My advice is to stay about 4" on the
DSB. I've had tanks with DSBs and heavy bio loads and have nero nitrates, and other's with low bio loads that have high nitrates. I've also seen my share of tanks with zero sand bed and no nitrates either, so the verdict is still out for me. I give the hedge to DSBs actually working, but I'm simply learly of those super thick
DSB's that seem to encourage a crash.
Use live sand as uch as possible. Not because it's "live", but because it's about a billion times cleaner and easier to work than raw sand or ooltic. Dry sand will take months to compact and not cloud up the tank when it's looked at funny, so be warned. The trick with a
DSB is to encourge a waterflow directly across the top of it which seems to help with gas exchange. DSBs in tanks with high current rates only at the upper levels (a bad habit with many reef keepers) don't seem to work as well.

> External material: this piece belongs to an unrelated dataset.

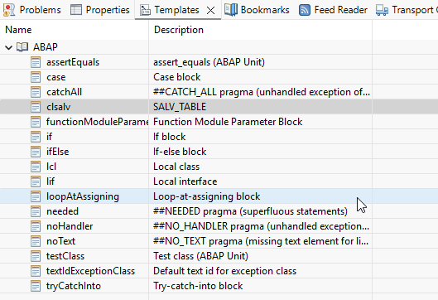
Task: Open the Bookmarks tab
Action: point(257,10)
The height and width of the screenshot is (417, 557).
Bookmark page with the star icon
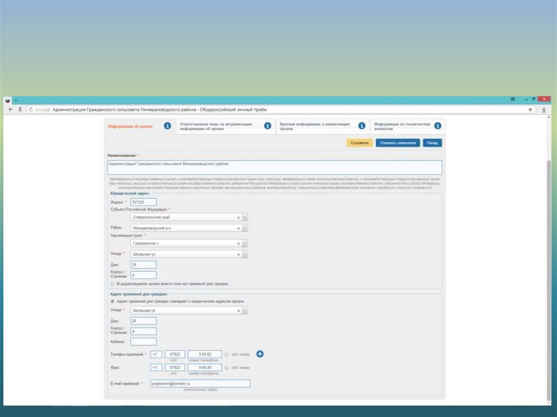(530, 109)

Triggers could care less about sand beds, and will actually enjoy digging in it. Triggers also differ in behaviour. The Huma-Huma (Picasso) is in my experience a roving terror on anything soft or hard that moves or crawls. They also have a habit of munching on live rock and knawing on plexiglass tanks if bored to keep their teeth in good shape, but they are also among the most intelligent of all fish species and most personable. The clown trigger is not that much better, and the black trigger being the mildest of the group and least risky in reef/invertebrate tanks.